June 8, 2018: McCarthyism Contexts: The Crucible and The Front


[On June 9th, 1954 laywer Joseph Welch famously asked Senator Joseph McCarthy, “Have you no sense of decency?” So this week I’ll AmericanStudy a handful of contexts for McCarthyism, leading up to a weekend post on that moment and historical turning points!]
On one historically symbolic and one very literal cultural engagement with McCarthyism.
As I wrote in this post, allegory can be a tough genre for audiences (and all of us) to figure out, or at least an ambiguous and uncertain one; sometimes it’s not even clear whether a text is allegorical at all. But I’m not sure any potentially allegorical work has had a more shared and agreed-upon interpretation than Arthur Miller’s play The Crucible (1953). Miller’s play focuses entirely on its fictionalized depiction of a two-and-a-half-century past historical event, the Salem Witch Trials, with no reference of any kind to contemporary issues. But that hasn’t stopped critics and audiences, from 1953 down to 2018, from reading the play as a clear commentary on the era of McCarthyism and its own versions of witch hunts. Sealing the deal for that interpretation was Miller’s questioning three years later by the House of Representatives’s Committee on Un-American Activities, where he was convicted of contempt of Congress because he refused to name names. The Crucible certainly contributes interesting ideas to our narratives of the Salem Witch Trials, but there’s little doubt that it’s also an allegorical cultural work from and of the McCarthy era.
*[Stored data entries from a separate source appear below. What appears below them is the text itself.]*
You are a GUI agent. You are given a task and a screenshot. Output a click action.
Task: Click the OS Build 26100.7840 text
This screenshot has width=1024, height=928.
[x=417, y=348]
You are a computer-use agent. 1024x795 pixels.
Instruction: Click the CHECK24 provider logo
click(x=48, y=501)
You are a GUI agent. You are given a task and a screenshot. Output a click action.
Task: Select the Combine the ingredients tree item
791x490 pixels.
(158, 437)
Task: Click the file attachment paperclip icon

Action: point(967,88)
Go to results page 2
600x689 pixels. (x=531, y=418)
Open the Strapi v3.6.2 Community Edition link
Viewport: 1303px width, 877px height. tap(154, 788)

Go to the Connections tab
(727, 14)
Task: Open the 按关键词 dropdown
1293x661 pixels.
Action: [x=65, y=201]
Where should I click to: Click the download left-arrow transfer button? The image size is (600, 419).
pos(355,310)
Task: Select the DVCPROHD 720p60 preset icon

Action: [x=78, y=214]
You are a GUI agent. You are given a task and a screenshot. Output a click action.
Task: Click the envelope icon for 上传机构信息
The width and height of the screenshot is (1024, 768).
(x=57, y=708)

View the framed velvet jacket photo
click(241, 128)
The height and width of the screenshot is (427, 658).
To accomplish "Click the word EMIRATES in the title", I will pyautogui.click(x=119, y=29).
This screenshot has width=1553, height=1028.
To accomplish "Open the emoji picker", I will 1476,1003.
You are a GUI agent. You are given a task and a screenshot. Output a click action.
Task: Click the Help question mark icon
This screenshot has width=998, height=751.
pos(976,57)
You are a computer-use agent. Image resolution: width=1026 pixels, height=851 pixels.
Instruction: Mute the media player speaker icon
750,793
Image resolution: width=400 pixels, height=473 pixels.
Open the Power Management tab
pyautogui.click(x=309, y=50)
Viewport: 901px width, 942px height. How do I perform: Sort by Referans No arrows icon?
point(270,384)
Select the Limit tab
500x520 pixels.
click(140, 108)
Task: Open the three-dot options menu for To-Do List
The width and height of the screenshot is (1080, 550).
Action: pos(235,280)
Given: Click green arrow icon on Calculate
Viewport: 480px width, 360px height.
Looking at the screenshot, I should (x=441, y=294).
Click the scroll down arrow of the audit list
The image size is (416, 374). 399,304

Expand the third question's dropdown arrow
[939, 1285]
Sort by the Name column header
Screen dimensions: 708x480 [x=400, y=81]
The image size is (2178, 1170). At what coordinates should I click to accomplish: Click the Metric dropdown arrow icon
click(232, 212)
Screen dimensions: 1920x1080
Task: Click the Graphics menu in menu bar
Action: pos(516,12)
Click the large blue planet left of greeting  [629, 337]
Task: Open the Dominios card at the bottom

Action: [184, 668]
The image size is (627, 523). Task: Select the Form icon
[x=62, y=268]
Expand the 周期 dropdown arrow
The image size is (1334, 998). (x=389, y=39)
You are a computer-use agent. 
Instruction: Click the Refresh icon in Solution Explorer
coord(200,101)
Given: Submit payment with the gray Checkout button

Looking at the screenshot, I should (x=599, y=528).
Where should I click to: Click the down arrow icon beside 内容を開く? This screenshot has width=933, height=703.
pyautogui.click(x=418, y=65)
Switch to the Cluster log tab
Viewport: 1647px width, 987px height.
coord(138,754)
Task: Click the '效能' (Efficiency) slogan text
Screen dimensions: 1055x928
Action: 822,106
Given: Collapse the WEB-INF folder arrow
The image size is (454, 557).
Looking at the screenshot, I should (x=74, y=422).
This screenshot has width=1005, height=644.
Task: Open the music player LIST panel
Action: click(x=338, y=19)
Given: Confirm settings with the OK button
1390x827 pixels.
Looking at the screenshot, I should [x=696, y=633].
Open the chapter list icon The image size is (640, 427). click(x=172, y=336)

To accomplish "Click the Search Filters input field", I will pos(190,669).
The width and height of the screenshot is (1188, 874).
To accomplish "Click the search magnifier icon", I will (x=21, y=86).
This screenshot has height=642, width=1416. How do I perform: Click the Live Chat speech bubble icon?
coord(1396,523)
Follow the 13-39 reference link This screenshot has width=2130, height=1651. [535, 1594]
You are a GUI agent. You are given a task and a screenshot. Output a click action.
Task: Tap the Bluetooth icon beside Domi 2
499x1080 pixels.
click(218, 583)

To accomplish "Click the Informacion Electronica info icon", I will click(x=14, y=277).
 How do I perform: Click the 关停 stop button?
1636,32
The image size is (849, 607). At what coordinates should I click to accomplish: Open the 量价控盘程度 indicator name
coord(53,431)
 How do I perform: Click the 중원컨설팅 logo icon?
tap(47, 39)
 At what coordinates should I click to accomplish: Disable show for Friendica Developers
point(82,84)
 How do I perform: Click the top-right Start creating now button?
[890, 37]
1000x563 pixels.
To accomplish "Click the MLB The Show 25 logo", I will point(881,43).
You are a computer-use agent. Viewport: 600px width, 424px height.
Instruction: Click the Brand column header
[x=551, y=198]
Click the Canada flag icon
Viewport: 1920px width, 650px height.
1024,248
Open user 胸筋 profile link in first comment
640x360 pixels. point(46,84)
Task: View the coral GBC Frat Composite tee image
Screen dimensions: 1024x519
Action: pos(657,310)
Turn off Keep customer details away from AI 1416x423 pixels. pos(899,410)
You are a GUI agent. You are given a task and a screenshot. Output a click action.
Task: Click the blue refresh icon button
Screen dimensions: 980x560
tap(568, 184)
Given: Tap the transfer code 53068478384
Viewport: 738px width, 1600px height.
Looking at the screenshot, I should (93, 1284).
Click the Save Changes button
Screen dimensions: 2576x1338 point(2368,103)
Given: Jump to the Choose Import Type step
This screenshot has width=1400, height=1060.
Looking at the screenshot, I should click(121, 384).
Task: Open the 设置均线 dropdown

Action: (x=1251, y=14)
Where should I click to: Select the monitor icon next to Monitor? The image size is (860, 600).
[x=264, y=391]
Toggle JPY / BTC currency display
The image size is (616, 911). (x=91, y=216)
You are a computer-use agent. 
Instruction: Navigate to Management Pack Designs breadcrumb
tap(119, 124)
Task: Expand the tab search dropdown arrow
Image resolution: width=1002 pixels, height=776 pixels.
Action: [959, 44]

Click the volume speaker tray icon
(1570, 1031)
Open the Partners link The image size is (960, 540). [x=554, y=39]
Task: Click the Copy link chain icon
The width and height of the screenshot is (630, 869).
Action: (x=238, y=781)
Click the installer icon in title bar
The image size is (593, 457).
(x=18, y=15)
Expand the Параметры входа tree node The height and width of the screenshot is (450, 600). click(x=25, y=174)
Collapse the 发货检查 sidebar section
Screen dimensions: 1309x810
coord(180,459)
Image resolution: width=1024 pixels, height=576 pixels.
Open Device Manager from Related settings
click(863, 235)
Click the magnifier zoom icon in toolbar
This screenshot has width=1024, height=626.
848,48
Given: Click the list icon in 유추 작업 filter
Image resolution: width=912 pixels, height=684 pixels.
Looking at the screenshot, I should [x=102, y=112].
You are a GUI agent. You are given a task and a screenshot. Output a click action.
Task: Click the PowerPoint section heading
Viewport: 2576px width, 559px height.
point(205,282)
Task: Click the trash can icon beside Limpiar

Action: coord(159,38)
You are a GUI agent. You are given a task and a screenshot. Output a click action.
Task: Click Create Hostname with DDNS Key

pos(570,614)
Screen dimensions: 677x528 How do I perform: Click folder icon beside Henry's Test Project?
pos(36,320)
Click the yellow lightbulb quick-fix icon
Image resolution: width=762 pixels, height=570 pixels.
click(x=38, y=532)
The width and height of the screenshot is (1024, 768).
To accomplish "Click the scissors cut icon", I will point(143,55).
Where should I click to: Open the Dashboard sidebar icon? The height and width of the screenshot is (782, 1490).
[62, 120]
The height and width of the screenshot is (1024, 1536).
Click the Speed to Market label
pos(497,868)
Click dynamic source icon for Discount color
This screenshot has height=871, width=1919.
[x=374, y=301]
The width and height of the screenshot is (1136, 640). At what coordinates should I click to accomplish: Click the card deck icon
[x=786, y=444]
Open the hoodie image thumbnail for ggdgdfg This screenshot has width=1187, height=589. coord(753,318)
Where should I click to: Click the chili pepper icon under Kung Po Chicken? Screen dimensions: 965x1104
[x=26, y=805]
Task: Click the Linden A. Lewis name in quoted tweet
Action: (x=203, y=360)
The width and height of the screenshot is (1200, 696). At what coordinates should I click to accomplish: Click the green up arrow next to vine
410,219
There weren’t a lot of direct cultural engagements with McCarthyism in its own era, but a couple decades later a film was released that offers a striking such engagement: director Martin Ritt and screenwriter Walter Bernstein’s The Front (1976). Both Bernstein and Ritt had been blacklisted from working in the industry during the McCarthy era, as were multiple actors involved in the production; the film’s closing credits highlight these figures and identify the year that they were added to the blacklist. The movie itself tells the story of a bookie and cashier (played by Woody Allen in a rare serious turn) who finds himself impersonating a screenwriter in order to help a blacklisted friend get his films made; without spoiling all the plot twists, the film portrays with painful accuracy the life-altering and even fatal effects of the blacklist (including a tragic, acclaimed performance from one of those formerly blacklisted actors, the great Zero Mostel [SPOILERS in that clip]), and certainly considers the broader histories and stakes of McCarthyism as well: it ends with one of its characters facing the House Un-American Activites Committee and exiting in handcuffs.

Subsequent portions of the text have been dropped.